* [What the exercise asks] Copy the lines below without any changes, starting with the line that contains "Where should I click to: Select the cyan" and continuing up to and including the line that contains "pyautogui.click(x=425, y=144)".

* [Source data]
╭──

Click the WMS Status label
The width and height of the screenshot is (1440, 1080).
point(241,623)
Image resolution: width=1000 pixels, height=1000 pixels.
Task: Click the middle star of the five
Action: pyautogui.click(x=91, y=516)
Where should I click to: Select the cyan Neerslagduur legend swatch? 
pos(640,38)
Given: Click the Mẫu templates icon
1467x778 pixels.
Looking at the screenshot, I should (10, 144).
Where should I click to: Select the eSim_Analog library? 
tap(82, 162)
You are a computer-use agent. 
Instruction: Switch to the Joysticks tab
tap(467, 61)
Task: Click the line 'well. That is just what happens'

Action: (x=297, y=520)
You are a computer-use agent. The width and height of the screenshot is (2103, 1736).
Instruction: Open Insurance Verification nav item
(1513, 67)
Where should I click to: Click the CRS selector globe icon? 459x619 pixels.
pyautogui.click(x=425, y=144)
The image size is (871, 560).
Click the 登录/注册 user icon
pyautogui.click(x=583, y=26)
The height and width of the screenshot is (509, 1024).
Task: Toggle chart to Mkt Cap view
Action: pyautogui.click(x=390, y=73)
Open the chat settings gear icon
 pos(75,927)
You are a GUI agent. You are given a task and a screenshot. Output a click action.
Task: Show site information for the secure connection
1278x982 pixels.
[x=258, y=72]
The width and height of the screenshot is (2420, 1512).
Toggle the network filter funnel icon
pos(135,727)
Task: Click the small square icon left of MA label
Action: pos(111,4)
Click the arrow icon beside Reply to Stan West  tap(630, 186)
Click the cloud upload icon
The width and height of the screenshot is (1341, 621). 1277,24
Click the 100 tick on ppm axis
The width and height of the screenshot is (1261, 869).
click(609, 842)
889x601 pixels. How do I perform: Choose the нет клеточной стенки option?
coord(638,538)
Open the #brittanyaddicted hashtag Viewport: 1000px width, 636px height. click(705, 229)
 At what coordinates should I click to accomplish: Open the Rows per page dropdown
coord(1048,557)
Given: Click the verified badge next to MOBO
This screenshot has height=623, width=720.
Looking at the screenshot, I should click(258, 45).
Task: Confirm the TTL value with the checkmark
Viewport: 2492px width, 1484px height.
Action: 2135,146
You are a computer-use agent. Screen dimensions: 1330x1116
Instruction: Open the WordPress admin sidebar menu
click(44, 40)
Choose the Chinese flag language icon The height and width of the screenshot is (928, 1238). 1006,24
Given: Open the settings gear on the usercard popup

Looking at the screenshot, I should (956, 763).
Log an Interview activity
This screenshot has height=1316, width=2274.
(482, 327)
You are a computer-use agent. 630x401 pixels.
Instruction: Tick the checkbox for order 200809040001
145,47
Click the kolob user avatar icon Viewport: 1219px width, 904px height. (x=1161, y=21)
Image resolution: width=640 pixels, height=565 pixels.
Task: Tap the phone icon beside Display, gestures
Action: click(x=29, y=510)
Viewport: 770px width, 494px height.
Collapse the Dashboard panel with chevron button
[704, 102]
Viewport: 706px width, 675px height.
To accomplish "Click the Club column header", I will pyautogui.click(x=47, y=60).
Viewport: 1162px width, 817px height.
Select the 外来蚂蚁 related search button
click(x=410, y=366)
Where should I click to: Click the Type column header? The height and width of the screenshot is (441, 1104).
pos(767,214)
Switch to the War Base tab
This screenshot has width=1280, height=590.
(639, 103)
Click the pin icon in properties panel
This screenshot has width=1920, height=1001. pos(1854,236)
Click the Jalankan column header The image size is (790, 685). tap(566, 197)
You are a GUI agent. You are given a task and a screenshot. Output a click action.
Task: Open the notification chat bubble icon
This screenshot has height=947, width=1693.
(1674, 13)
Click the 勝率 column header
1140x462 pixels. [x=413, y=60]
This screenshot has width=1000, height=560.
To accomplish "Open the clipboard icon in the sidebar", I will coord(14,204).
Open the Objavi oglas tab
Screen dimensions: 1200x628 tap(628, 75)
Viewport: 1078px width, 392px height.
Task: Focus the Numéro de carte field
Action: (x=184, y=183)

╰──

* [Written reply]
Where should I click to: Select the cyan Neerslagduur legend swatch? 
pos(640,38)
Given: Click the Mẫu templates icon
1467x778 pixels.
Looking at the screenshot, I should (10, 144).
Where should I click to: Select the eSim_Analog library? 
tap(82, 162)
You are a computer-use agent. 
Instruction: Switch to the Joysticks tab
tap(467, 61)
Task: Click the line 'well. That is just what happens'

Action: (x=297, y=520)
You are a computer-use agent. The width and height of the screenshot is (2103, 1736).
Instruction: Open Insurance Verification nav item
(1513, 67)
Where should I click to: Click the CRS selector globe icon? 459x619 pixels.
pyautogui.click(x=425, y=144)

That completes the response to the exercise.